* _EXERCISE_
Starting with the line containing "Open the Slot #1 memory slot dropdown" and going on through the line containing "This screenshot has width=1152, height=864.", return the lines of the data below exactly, and only those.

(Collected data)

###

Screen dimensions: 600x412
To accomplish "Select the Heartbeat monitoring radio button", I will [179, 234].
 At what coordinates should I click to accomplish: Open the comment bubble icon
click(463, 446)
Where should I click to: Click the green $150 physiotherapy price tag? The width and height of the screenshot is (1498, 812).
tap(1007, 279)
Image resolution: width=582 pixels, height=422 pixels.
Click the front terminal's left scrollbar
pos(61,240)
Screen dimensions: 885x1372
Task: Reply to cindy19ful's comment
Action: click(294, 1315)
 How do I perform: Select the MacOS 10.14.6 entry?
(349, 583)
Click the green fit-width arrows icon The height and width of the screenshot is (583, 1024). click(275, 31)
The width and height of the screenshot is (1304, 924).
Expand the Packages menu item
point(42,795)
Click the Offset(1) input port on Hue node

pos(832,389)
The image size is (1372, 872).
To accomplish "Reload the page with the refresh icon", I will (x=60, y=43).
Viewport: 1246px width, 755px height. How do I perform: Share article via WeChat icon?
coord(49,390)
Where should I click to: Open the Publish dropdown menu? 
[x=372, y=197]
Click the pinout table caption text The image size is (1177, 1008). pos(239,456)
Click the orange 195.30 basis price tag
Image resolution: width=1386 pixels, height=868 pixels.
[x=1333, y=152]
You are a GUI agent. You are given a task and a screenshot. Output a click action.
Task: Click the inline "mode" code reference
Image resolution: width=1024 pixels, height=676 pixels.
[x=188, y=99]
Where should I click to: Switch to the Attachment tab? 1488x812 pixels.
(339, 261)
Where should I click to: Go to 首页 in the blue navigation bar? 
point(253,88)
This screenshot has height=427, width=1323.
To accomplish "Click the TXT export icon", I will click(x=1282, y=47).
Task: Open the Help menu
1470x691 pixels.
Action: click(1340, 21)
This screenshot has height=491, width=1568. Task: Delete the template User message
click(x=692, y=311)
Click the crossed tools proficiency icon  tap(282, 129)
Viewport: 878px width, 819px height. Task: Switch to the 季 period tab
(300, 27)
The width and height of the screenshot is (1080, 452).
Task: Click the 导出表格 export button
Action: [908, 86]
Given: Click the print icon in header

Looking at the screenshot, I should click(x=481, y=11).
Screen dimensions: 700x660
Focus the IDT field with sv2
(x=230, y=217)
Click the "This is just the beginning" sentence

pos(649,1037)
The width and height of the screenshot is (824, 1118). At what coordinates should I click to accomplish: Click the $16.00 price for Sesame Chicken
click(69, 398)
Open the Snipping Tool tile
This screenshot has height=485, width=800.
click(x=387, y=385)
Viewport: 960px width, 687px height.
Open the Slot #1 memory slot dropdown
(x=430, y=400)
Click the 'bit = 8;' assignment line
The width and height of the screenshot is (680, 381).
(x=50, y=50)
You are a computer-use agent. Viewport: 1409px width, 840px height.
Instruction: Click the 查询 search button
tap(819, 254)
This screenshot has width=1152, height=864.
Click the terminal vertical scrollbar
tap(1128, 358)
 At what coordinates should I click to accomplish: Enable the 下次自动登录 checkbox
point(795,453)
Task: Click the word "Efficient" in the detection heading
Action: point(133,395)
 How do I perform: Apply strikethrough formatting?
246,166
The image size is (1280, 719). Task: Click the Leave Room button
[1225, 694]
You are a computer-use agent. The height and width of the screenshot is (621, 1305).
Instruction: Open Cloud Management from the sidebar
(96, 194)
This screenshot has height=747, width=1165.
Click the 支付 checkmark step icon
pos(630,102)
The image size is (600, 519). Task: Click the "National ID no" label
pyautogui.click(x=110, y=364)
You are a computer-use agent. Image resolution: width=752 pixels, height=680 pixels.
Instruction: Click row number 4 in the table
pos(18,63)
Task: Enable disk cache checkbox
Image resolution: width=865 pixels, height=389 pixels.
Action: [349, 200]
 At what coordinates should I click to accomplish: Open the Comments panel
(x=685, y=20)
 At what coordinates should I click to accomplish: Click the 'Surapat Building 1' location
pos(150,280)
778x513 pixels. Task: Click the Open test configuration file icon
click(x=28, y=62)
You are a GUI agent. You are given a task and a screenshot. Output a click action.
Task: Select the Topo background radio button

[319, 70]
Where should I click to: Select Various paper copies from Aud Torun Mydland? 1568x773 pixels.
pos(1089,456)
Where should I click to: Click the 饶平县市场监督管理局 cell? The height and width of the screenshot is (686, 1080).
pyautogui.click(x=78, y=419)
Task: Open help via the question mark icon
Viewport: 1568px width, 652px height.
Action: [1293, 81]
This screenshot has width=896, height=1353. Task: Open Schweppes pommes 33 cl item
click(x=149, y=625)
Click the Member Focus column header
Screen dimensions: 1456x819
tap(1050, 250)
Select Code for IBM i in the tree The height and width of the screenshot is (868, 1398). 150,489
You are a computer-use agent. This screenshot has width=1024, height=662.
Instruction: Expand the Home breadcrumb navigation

###

* _ANSWER FOR THIS EXERCISE_
Open the Slot #1 memory slot dropdown
(x=430, y=400)
Click the 'bit = 8;' assignment line
The width and height of the screenshot is (680, 381).
(x=50, y=50)
You are a computer-use agent. Viewport: 1409px width, 840px height.
Instruction: Click the 查询 search button
tap(819, 254)
This screenshot has width=1152, height=864.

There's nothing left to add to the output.